Proteins and peptides as antigen candidates for the immunodiagnosis of hepatitis D

Affiliations
Review

Proteins and peptides as antigen candidates for the immunodiagnosis of hepatitis D

Sandra Rodrigues Xavier et al. Amino Acids. .

Abstract

Designing innovative, accurate, universal, and accessible diagnostic tests is mandatory to improve screening, prevention, and management of hepatitis D (HD), especially in endemic areas with poor infrastructure and restricted access to public health care. Recombinant proteins (RP), recombinant multiepitope proteins (RMP), and synthetic peptides have been extensively reported as tools for efficient immunodiagnosis of several diseases. This review aimed to discuss the use of these antigens for the immunodiagnosis of HD. To this end, a bibliographic study was conducted in the PubMed database by searching the primary ("Hepatitis D" and "Hepatitis Delta"), secondary ("Detection", "Diagno*", "Diagnosis", "Immunodiagnosis", and "Serodiagnosis"), and tertiary ("Chimera", "Epitope", "Peptide"; "Protein" and "Recombinant") descriptors, including papers published up to January 2025. Review articles and case reports were excluded.
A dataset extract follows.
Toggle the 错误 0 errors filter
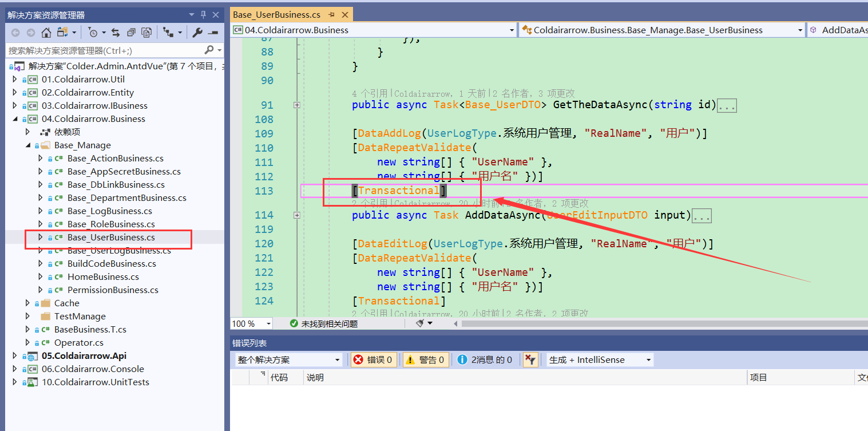tap(373, 359)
Only nine articles (five for RP, three for synthetic peptides, and one for RMP) met the inclusion criteria, revealing that there are very few studies on this subject, particularly when compared to the advances made in the diagnosis of hepatitis A, B, and C. Despite the scarcity of articles published in the literature, six of the nine analyzed studies corroborate the potential of these antigens to effectively replace traditional diagnostic methods, including development of rapid tests. These data highlight the need for further studies to assess the potential of RP, RMP, and synthetic peptides for immunodiagnosis of HD, aiming to increase the accuracy of diagnosis, as well as improve monitoring and prevention.

Keywords: Hepatitis delta; Immunodiagnosis; Recombinant antigens; Serodiagnosis; Synthetic peptides.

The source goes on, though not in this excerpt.